Helen Frankenthaler (b. 1928)
Property from a Private Montreal Collector
Helen Frankenthaler (b. 1928)

Point Lookout

Details
Helen Frankenthaler (b. 1928)
Point Lookout
signed 'Frankenthaler' (lower right); titled and dated '"Point Lookout" 1966' (on the stretcher)
acrylic on canvas
69 x 28 in. (175.2 x 71.1 cm.)
Painted in 1966
Provenance
André Emmerich Gallery, New York
Galerie Agnès Lefort, Montreal
Acquired from the above by the present owner, 1971

Lot Essay

Championed by the influential art critic Clement Greenberg in the 1950s and 1960s, Color Field painting developed from the innovations of Abstract Expressionism, but at the same time rejected many of its tenets. By the early 1950s, the artists who followed the lead of gestural painters like de Kooning and Kline were increasingly viewed as derivative and overwrought. Many of the "second generation" Abstract Expressionist painters lacked the authority and imagination of their predecessors and critics began looking elsewhere for new artistic developments.
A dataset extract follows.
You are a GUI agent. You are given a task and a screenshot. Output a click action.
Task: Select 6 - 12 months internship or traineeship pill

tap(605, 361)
Greenberg, who had previously promoted artists such as Jackson Pollock, felt the future lay with artists who eschewed the angst-ridden gestural brushstroke in favor of works whose primary concerns were color, often in waves or unmodulated fields, and above all, flatness. In addition to being an influential art critic, Greenberg also curated exhibitions, which made him one of the most powerful figures in the artworld at this time. Greenberg organized a seminal 1954 exhibition for the celebrated Kootz Gallery, marking the first time many of these artists were exhibited together.
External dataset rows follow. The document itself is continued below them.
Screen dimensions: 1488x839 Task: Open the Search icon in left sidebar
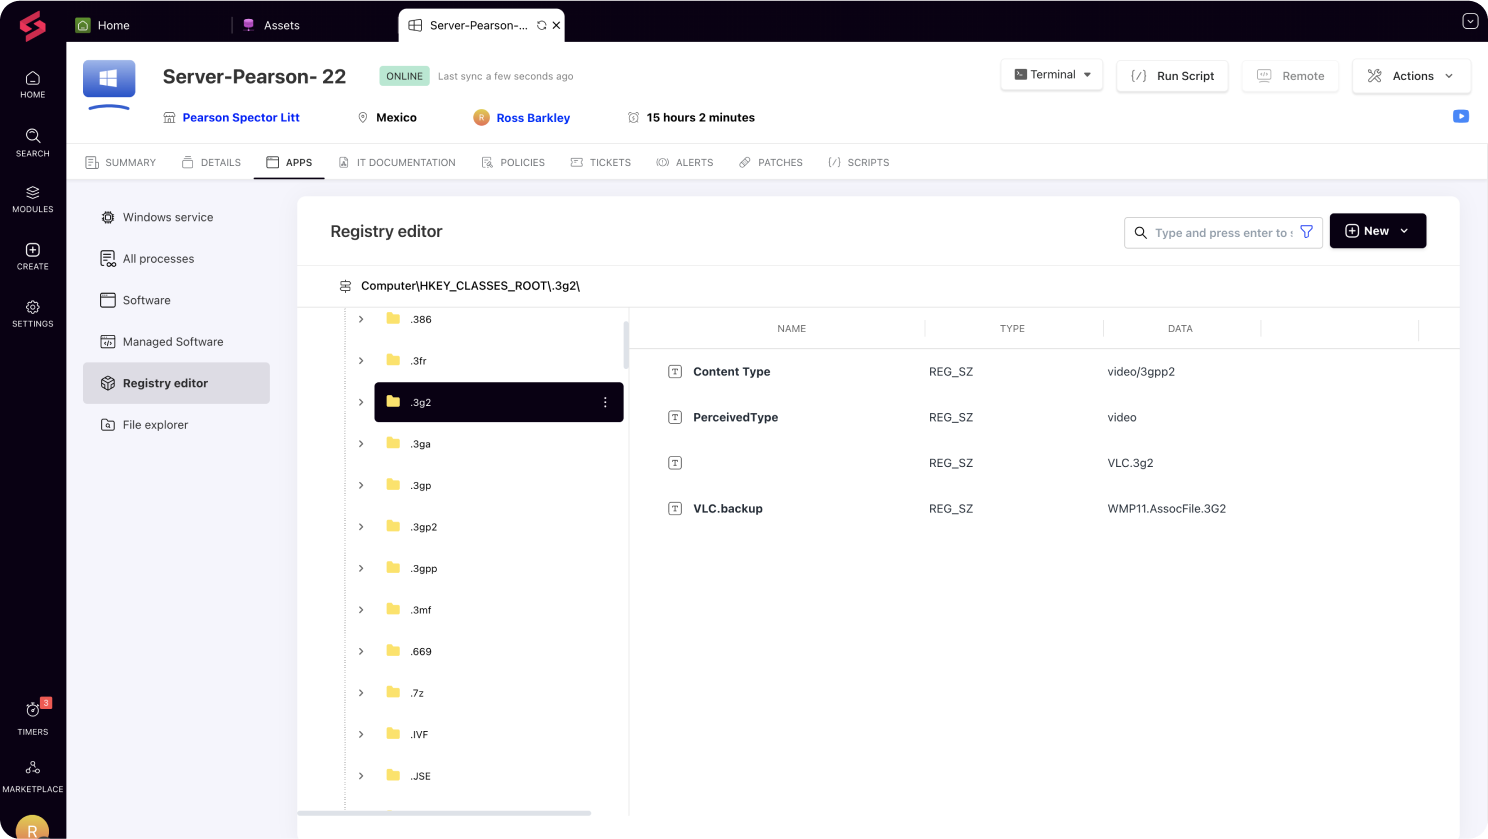pos(32,142)
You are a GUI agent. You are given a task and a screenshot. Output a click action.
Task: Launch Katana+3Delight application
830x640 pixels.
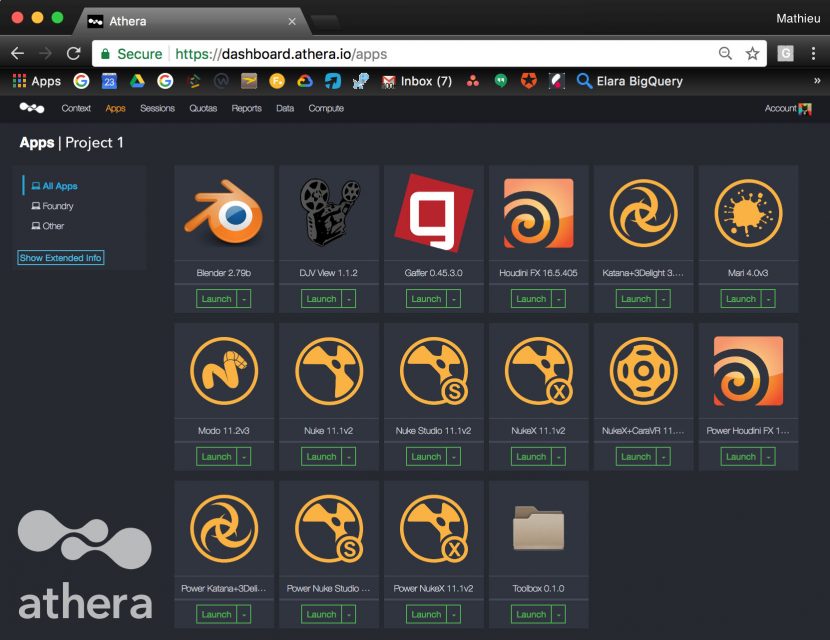[x=636, y=299]
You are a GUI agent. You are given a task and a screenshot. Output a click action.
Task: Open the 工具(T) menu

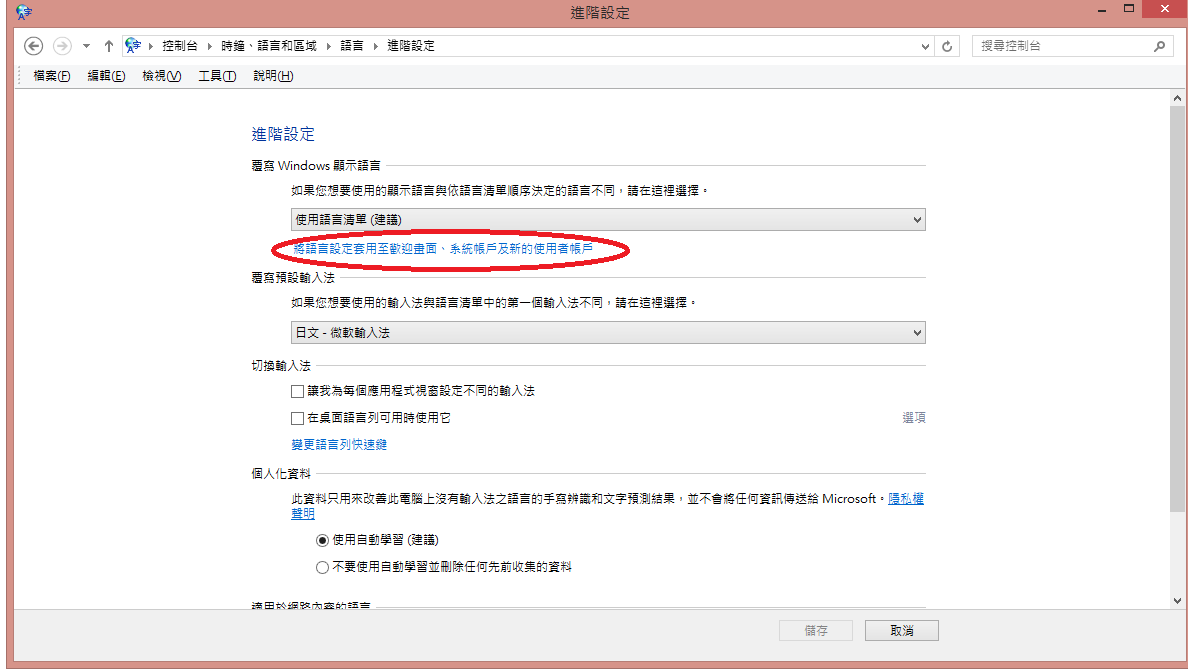pos(216,76)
Helen Frankenthaler's breakthrough painting Mountains and Sea (1952) provided inspiration for many of the artists who would become Color Field painters. Frankenthaler created her masterpiece by dramatically thinning oil paint until she could apply it like watercolor and stain the canvas rather than using a brush. Her innovative working methods opened up new possibilities for a generation of artists. Each Color Field artist developed their own highly individual visual vocabulary, but for the most part, they all avoided painterly surface and any suggestion of pictorial depth. Greenberg's quote about Morris Louis is applicable to Color Field in general: "The fabric being soaked in paint rather than merely covered by it, becomes paint in itself, color in itself, like dyed cloth; the threadedness and wovenness are in the color" (As quoted in M. Fried, Morris Louis, New York, 1970).